Hélian's "Étoile des neiges" sung by "The Hélians" female choir became one of his biggest successes ever, with a gold accreditation. In 1951, he received the Grand Prix du Disque from Académie Charles Cros for his song "Tout est tranquille".

Between 1949 and 1956, the best of French and European jazz artists appeared with Hélian's orchestra, including Christian Garros, Gérard Lévecque, André Paquinet, George Cloud, Fernand Verstraete, Marcel Bianchi, Pierre Gossez, Janot Morales, Fats Sadi, and from the other side of the Atlantic, jazzmen Ernie Royal, Al Mone, Bill Tamper, Don Byas, Kenny Clarke, and Sonny Grey, making his band one of the best known names of the "big bands" in Europe. His music was used in a number of films, including Cœur de coq (1946), Pigalle-Saint-Germain-des-Prés (1950), Musique en tête (1951) and Tambour battant (1952). The permanent orchestra's grande finale was on 15 March 1957.

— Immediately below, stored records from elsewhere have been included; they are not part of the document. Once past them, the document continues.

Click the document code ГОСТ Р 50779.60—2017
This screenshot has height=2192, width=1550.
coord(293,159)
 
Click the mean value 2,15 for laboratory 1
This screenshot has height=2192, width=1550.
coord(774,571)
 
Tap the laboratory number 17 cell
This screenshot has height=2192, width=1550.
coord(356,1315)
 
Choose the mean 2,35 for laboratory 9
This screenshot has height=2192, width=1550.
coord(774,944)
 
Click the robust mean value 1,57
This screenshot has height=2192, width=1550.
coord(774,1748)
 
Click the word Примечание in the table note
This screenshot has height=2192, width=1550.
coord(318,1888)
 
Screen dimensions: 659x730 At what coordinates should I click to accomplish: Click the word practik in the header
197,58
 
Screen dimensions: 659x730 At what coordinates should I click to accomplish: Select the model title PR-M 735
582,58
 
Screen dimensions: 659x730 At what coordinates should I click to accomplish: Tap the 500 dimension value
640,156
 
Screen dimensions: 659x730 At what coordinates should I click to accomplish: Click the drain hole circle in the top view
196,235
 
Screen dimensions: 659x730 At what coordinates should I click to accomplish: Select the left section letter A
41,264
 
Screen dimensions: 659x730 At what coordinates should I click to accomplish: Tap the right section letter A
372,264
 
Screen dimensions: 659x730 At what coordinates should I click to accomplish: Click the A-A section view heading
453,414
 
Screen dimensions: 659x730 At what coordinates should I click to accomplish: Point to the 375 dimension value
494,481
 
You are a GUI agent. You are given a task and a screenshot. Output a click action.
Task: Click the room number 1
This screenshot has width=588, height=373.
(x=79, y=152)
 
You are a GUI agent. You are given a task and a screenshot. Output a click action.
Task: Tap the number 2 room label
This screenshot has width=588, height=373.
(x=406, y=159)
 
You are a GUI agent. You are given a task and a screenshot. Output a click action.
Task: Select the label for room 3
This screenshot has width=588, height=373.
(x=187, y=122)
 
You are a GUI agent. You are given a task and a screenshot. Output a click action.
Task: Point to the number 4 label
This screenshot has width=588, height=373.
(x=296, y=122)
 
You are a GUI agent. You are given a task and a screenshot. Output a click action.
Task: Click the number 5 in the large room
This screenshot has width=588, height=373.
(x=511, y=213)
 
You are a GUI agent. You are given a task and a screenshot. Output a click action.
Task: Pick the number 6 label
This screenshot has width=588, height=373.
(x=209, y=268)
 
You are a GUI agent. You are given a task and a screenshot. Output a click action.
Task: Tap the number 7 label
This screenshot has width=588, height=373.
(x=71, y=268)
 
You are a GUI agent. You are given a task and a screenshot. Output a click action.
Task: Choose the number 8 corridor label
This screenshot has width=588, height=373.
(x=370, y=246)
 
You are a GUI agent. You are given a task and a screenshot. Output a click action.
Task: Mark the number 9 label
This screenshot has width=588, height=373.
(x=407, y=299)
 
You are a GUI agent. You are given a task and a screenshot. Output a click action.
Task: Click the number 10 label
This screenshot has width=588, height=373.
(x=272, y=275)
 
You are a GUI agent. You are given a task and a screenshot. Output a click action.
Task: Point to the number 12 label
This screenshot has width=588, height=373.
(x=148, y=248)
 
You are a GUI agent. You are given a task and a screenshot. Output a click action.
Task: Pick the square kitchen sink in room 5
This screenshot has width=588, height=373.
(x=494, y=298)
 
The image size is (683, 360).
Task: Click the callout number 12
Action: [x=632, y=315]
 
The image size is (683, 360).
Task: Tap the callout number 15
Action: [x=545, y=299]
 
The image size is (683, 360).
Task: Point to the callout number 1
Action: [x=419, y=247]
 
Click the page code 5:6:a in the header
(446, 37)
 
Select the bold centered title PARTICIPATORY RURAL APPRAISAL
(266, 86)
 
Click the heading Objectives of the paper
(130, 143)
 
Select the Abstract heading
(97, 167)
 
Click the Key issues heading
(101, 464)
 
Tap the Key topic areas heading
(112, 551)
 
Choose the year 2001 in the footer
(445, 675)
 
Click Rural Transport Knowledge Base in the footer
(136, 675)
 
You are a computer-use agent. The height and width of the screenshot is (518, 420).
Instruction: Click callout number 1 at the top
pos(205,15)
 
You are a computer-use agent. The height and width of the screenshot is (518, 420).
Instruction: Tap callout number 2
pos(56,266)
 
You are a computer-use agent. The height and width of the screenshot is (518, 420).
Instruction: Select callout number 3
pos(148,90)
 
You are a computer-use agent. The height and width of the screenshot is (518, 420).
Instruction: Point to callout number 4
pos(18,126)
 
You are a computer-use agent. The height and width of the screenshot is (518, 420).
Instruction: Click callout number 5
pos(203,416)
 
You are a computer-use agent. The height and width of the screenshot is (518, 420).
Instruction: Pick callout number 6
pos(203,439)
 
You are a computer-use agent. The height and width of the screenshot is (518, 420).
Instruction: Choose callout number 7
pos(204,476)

Hélian continued to make appearances until the beginning of the 1980s, but with his audiences declining in numbers. He died in Paris on 29 June 1986, at the age of 74. His works are considered references for the best of the "big band" orchestras in French music and were featured as "Les Années Jacques Hélian" in the film Vive la vie.